It wasn’t long before Lili and Hugo were back from their excursions and we set off, each in our own thoughts as we departed our smart canal side apartment that had given us  a snap shot of  Amsterdam inner city life.  For me it was with a little bit of melancholy realising our trip to Europe was over all too quickly, and not knowing whether we will get another opportunity to do more travel. I also reflected on how everything changes with time and even if we do come back – what will it be like? What will we be like – and able to do? Will all these wars, displaced people and terrorism subside or increase?

A quick shake of the head and back to living in the moment.  I reset myself into a slowed down yet heightened stated of awareness to the sights, smells and sounds around me.  Soaking in everything to record and imprint it on my memory and senses to ensure that in a few days time once back to routine it wouldn’t become a far off distant memory – like waking from a dream and not being able to remember details. I guess that is why I blog and photograph things – to save and savor the experience, to imprint it for easy recall.  Not only to remember an event, but to remember the experience on all levels taking me back to the moment in time.

## Dataset section
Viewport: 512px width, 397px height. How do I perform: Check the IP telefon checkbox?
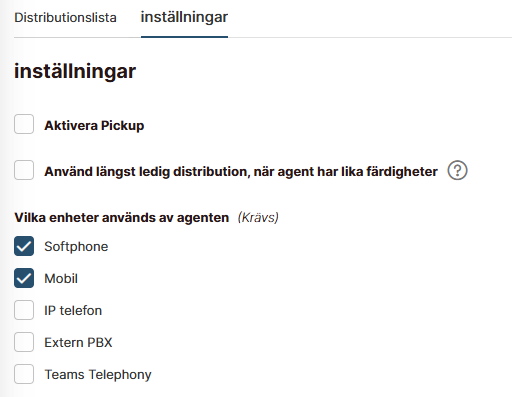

## Job 1
In the Amsterdam travel passage, what things around the writer does a heightened state of awareness take in? List them all.
## Job 2
According to the Amsterdam travel passage, who came back from their excursions before everyone set off?
Rely only on the passage itself.

## Task response 1
- Sights
- Smells
- Sounds

## Task response 2
Lili and Hugo